Questa storia è presa dall’introduzione di “Small Data”, un bellissimo libro di Martin Lindstrom, e ci fa capire quanto le sfide siano importanti, non solo per i bambini, ma per tutti noi.
Giocare è l’espressione suprema di questa necessità, anzi della peculiarità più distintiva del nostro cervello: immaginare scenari.
Giocando testiamo scenari ipotetici senza correre rischi, impariamo in sicurezza ciò che ci serve per sopravvivere (in natura) e stimoliamo il nostro cervello a fare connessioni.
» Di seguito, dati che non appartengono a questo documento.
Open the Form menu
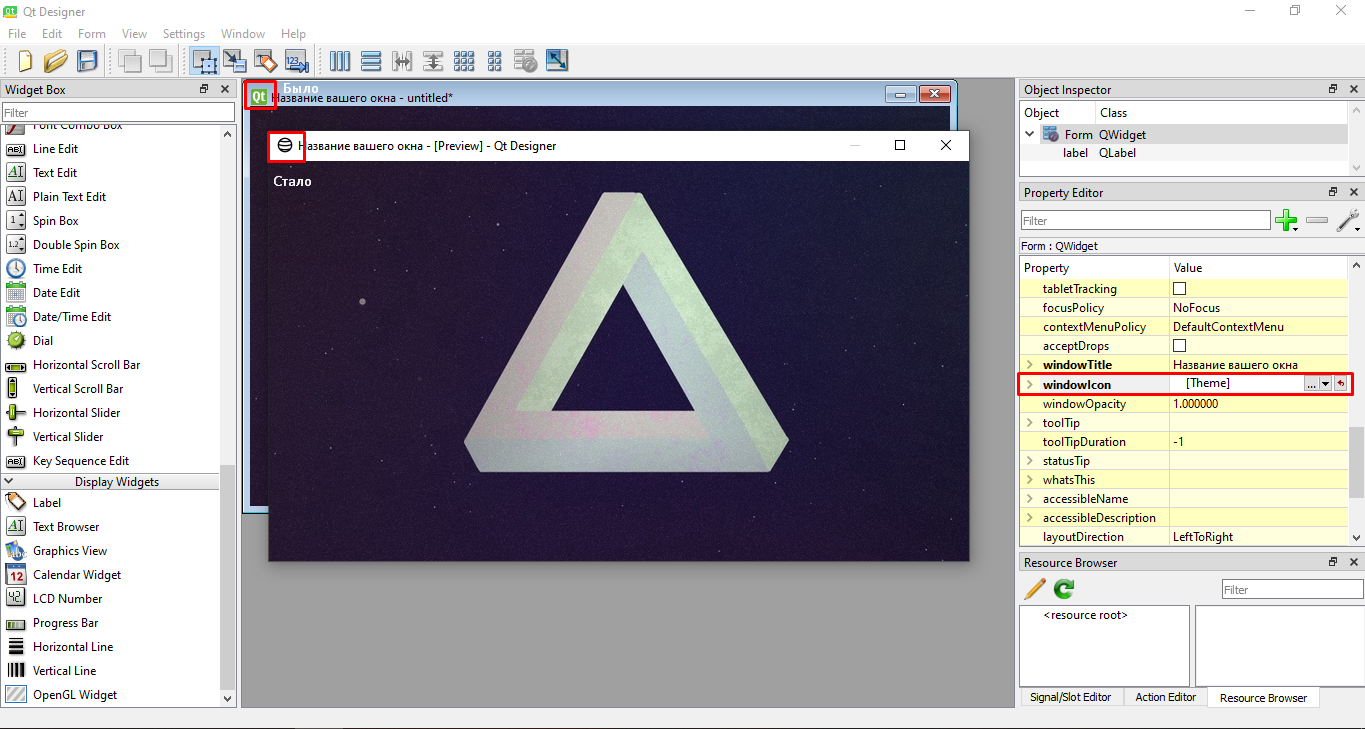(x=91, y=34)
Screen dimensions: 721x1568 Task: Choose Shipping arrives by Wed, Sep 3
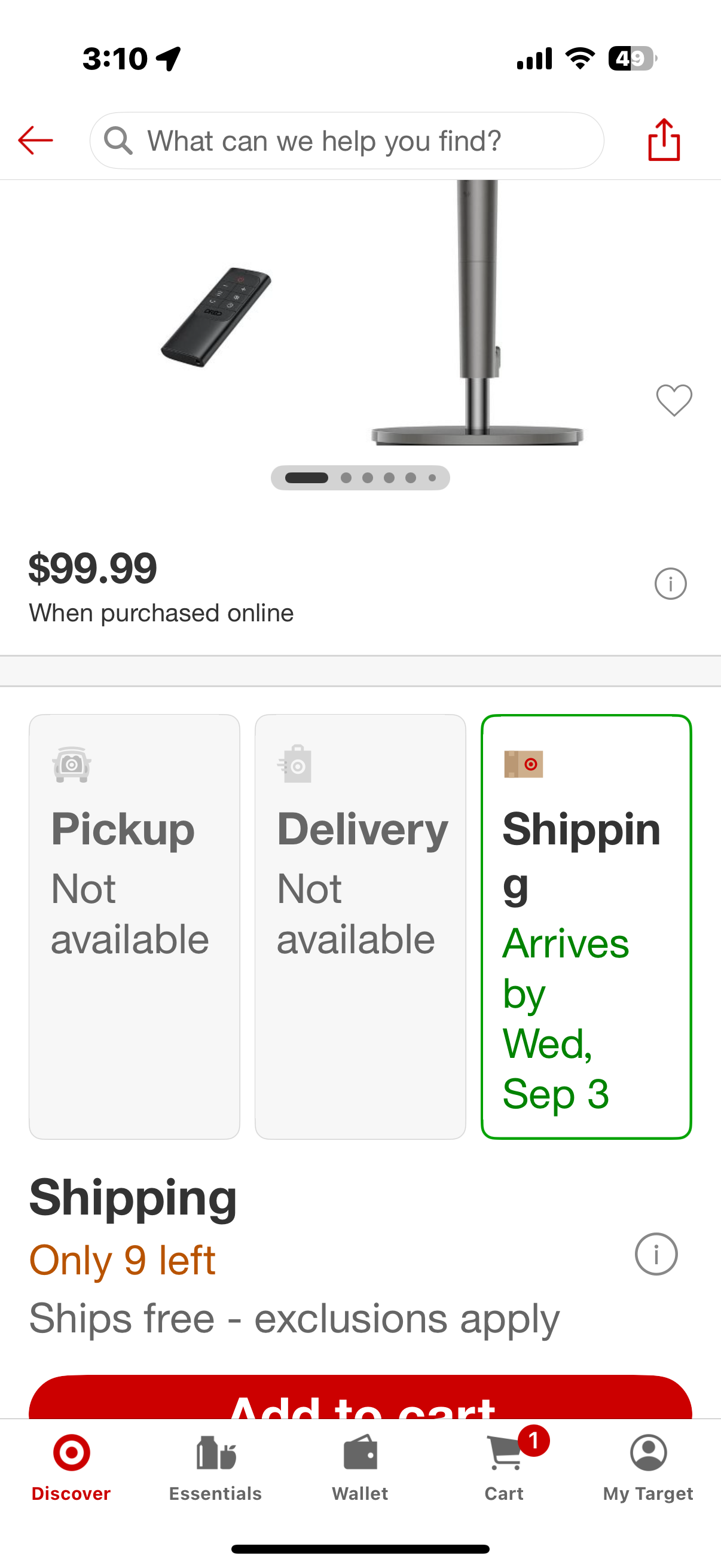point(586,926)
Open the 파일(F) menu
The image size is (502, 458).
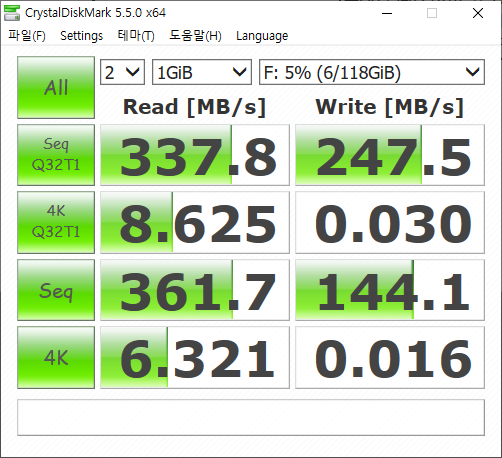tap(27, 35)
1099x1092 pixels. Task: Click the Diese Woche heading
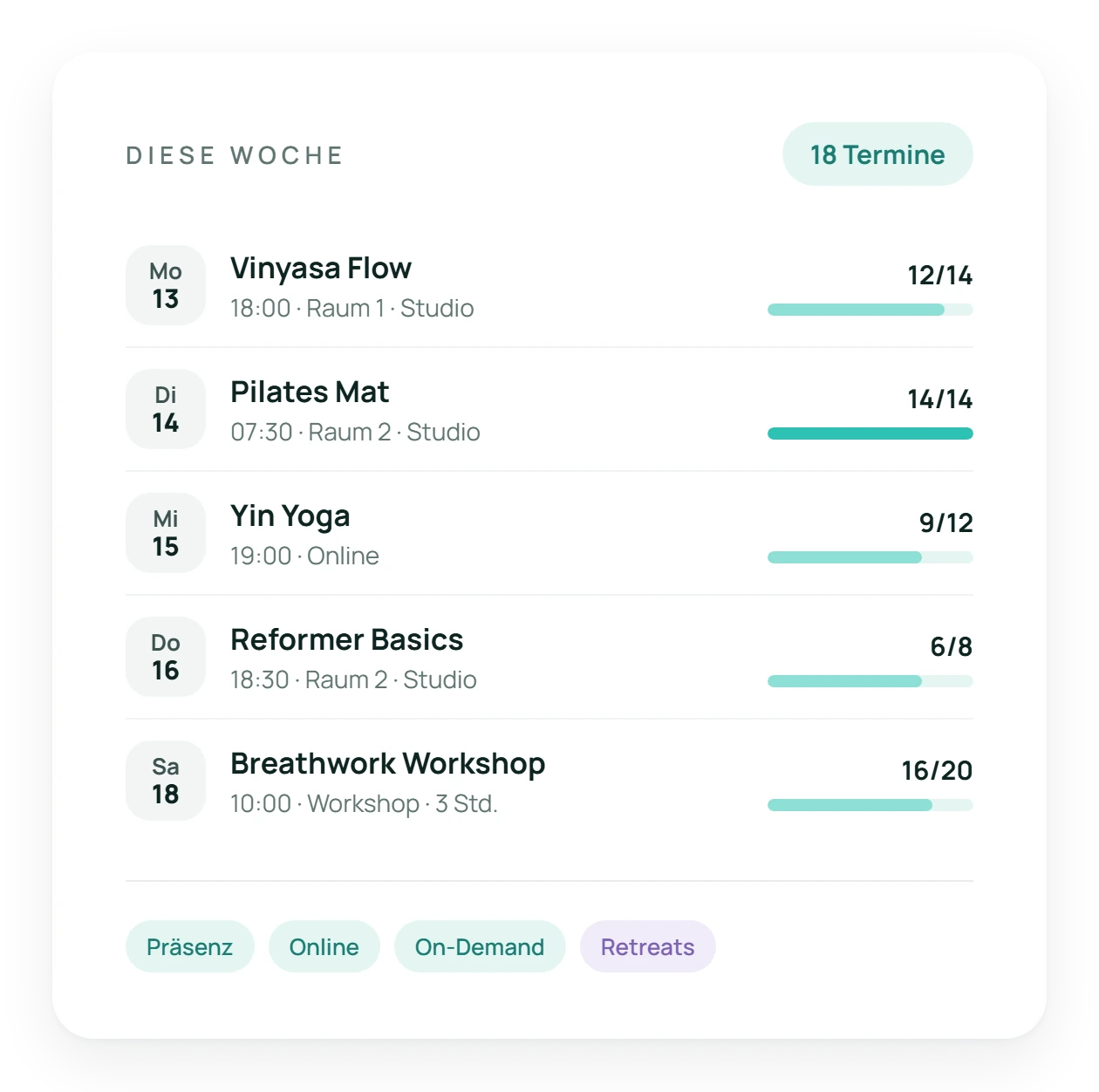pos(235,155)
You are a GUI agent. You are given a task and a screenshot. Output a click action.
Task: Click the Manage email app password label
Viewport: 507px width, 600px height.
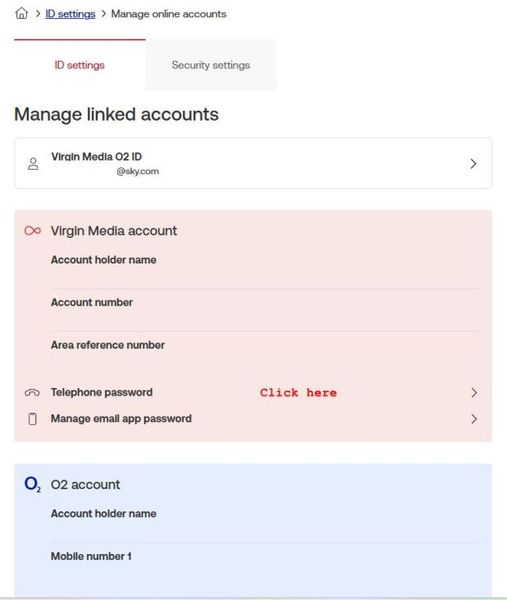121,419
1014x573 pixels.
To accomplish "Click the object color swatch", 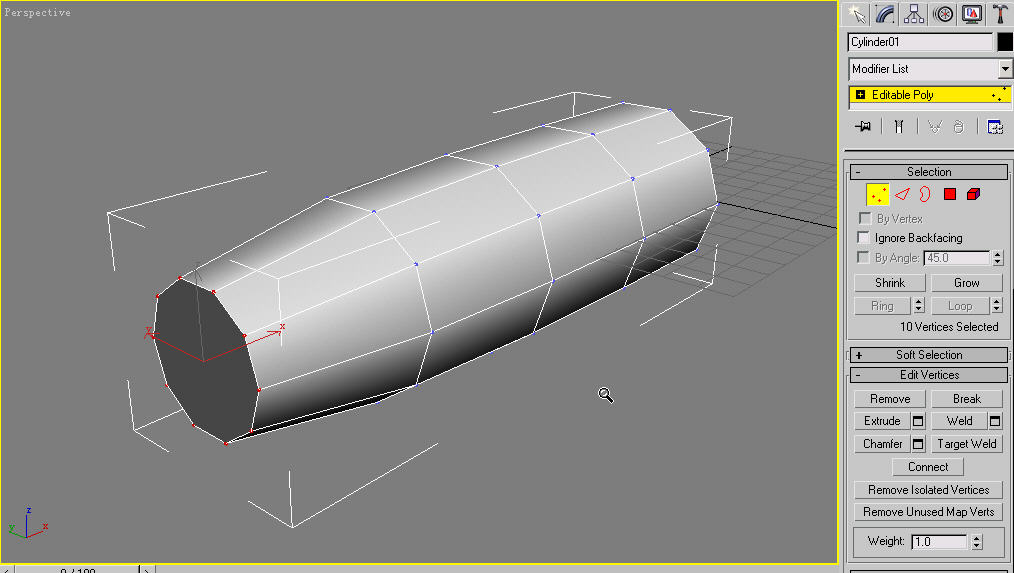I will pos(1005,42).

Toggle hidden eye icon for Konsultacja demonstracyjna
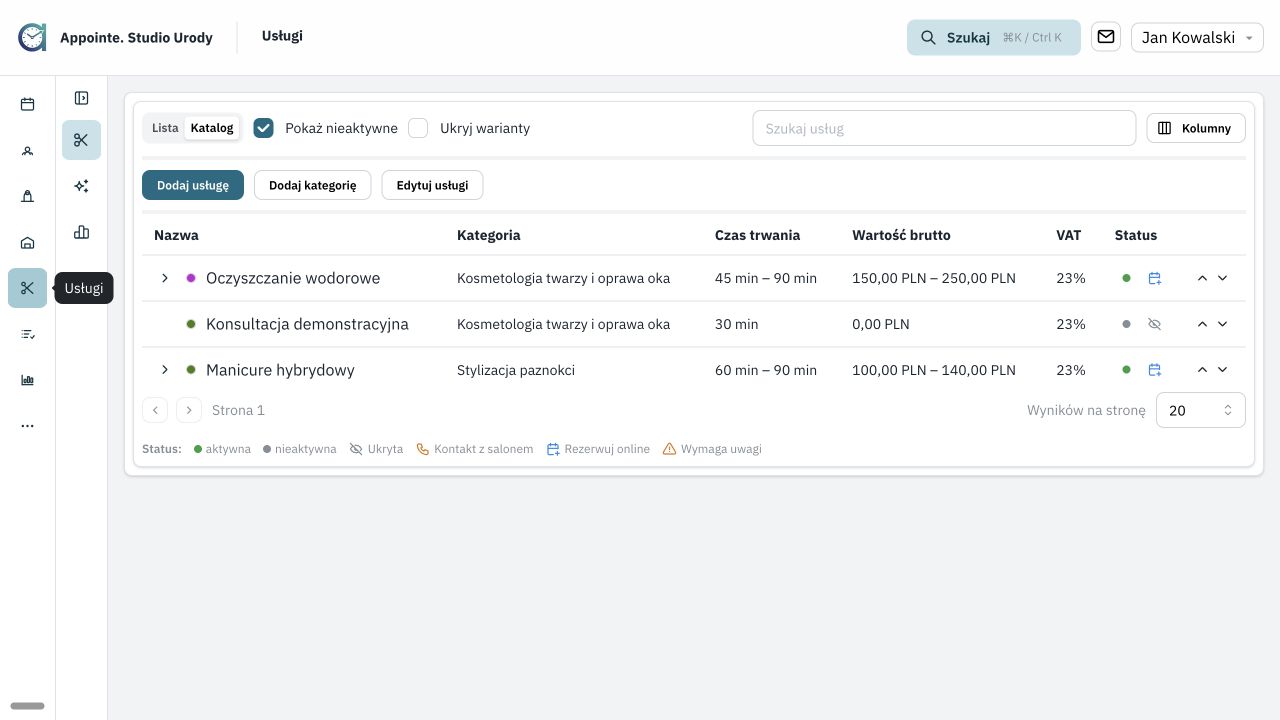1154,324
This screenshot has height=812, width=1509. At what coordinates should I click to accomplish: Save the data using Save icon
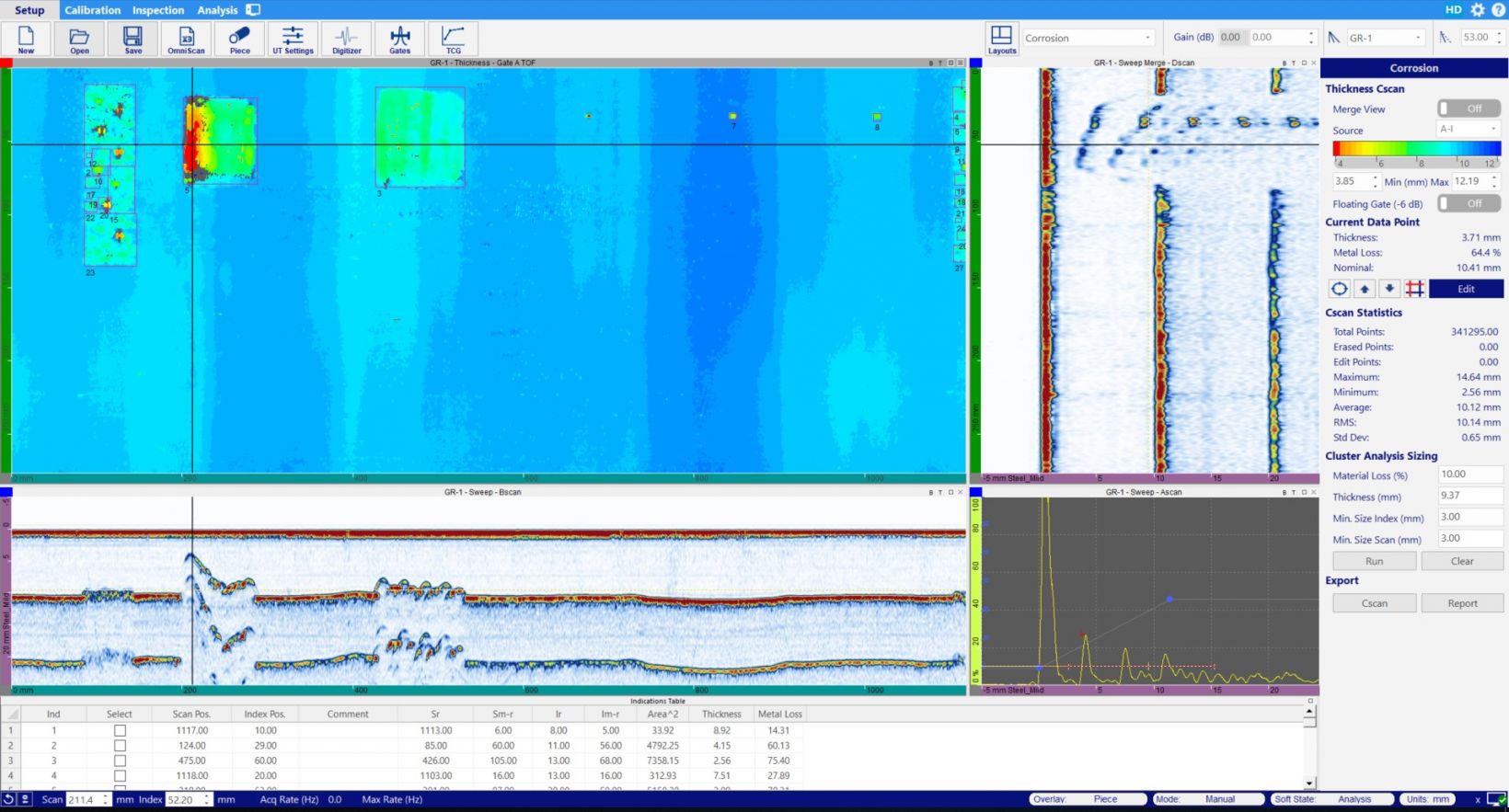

Giocare è una funzione superiore, riscontrata principalmente nei mammiferi, ed è un vero e proprio mindset: sperimentare, provare, testare possibilità nella nostra mente prima che nella realtà.
Ma perché non ci viene più naturale?
Perché viviamo in un mondo artificiale
Abbiamo creato un mondo dove le sfide per cui ci siamo evoluti sono scomparse (per molti di noi, sicuramente per te che leggi questa newsletter), e dove l’unica cosa che conta è la crescita, “produrre” qualcosa.
Non c’è spazio né tempo per provare, sbagliare, sperimentare: tutto va troppo velocemente, e non abbiamo tempo di adattarci biologicamente a tutto ciò.
E quindi?
E quindi dobbiamo riprendere il mindset del bambino: giocare.
Sperimentare, provare, sbagliare e ricominciare.
Possibilmente col sorriso sulle labbra.
Giocare non è una cosa da bambini, e se vogliamo vivere una vita che ci renda felici, dobbiamo andare a cercarci la giusta dose di sfida per tenerci in forma, tanto col corpo quanto con la mente.
Metterci alla prova per il gusto di metterci alla prova.
Che non è altro che la descrizione di hobby, sport e giochi, vero?